[Stored records]
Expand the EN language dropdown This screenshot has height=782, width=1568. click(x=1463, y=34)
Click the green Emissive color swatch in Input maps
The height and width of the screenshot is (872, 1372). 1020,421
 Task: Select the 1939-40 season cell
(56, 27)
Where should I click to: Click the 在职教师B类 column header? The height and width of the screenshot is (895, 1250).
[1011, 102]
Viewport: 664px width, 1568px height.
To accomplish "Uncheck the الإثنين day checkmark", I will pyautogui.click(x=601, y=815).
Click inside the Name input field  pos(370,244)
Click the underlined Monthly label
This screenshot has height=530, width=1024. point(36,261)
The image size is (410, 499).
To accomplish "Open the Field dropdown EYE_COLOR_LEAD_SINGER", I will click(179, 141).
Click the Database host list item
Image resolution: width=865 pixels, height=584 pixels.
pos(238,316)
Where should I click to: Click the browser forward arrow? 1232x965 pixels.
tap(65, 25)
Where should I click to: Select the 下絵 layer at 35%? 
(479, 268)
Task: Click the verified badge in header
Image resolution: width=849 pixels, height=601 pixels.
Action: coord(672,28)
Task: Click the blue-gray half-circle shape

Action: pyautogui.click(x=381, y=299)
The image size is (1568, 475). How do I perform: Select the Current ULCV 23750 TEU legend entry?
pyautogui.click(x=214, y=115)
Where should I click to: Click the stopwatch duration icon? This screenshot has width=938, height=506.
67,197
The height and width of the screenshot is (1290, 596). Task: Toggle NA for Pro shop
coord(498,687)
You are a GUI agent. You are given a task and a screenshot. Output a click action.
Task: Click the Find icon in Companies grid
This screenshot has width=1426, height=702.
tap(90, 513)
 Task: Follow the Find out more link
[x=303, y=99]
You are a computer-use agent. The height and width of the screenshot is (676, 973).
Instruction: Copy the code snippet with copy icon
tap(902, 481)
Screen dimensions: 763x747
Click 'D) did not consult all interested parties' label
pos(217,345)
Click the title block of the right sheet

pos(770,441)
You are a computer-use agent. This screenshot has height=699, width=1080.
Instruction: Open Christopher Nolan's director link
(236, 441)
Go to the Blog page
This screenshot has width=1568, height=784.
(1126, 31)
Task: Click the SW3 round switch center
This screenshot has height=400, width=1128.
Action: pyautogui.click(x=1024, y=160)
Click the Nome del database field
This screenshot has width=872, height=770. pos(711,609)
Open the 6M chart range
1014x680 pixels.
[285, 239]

▶ [WHAT YOU ARE ASKED TO DO]:
Revise the data above by changing each "Where should I click to" to "Where do I click to". Keep everything else the same.

▶ [RESPONSE FOR THIS EXERCISE]:
Expand the EN language dropdown This screenshot has height=782, width=1568. click(x=1463, y=34)
Click the green Emissive color swatch in Input maps
The height and width of the screenshot is (872, 1372). 1020,421
 Task: Select the 1939-40 season cell
(56, 27)
Where do I click to: Click the 在职教师B类 column header? The height and width of the screenshot is (895, 1250).
[1011, 102]
Viewport: 664px width, 1568px height.
To accomplish "Uncheck the الإثنين day checkmark", I will pyautogui.click(x=601, y=815).
Click inside the Name input field  pos(370,244)
Click the underlined Monthly label
This screenshot has height=530, width=1024. point(36,261)
The image size is (410, 499).
To accomplish "Open the Field dropdown EYE_COLOR_LEAD_SINGER", I will click(179, 141).
Click the Database host list item
Image resolution: width=865 pixels, height=584 pixels.
pos(238,316)
Where do I click to: Click the browser forward arrow? 1232x965 pixels.
tap(65, 25)
Where do I click to: Select the 下絵 layer at 35%? 
(479, 268)
Task: Click the verified badge in header
Image resolution: width=849 pixels, height=601 pixels.
Action: coord(672,28)
Task: Click the blue-gray half-circle shape

Action: pyautogui.click(x=381, y=299)
The image size is (1568, 475). How do I perform: Select the Current ULCV 23750 TEU legend entry?
pyautogui.click(x=214, y=115)
Where do I click to: Click the stopwatch duration icon? This screenshot has width=938, height=506.
67,197
The height and width of the screenshot is (1290, 596). Task: Toggle NA for Pro shop
coord(498,687)
You are a GUI agent. You are given a task and a screenshot. Output a click action.
Task: Click the Find icon in Companies grid
This screenshot has width=1426, height=702.
tap(90, 513)
 Task: Follow the Find out more link
[x=303, y=99]
You are a computer-use agent. The height and width of the screenshot is (676, 973).
Instruction: Copy the code snippet with copy icon
tap(902, 481)
Screen dimensions: 763x747
Click 'D) did not consult all interested parties' label
pos(217,345)
Click the title block of the right sheet

pos(770,441)
You are a computer-use agent. This screenshot has height=699, width=1080.
Instruction: Open Christopher Nolan's director link
(236, 441)
Go to the Blog page
This screenshot has width=1568, height=784.
(1126, 31)
Task: Click the SW3 round switch center
This screenshot has height=400, width=1128.
Action: pyautogui.click(x=1024, y=160)
Click the Nome del database field
This screenshot has width=872, height=770. pos(711,609)
Open the 6M chart range
1014x680 pixels.
[285, 239]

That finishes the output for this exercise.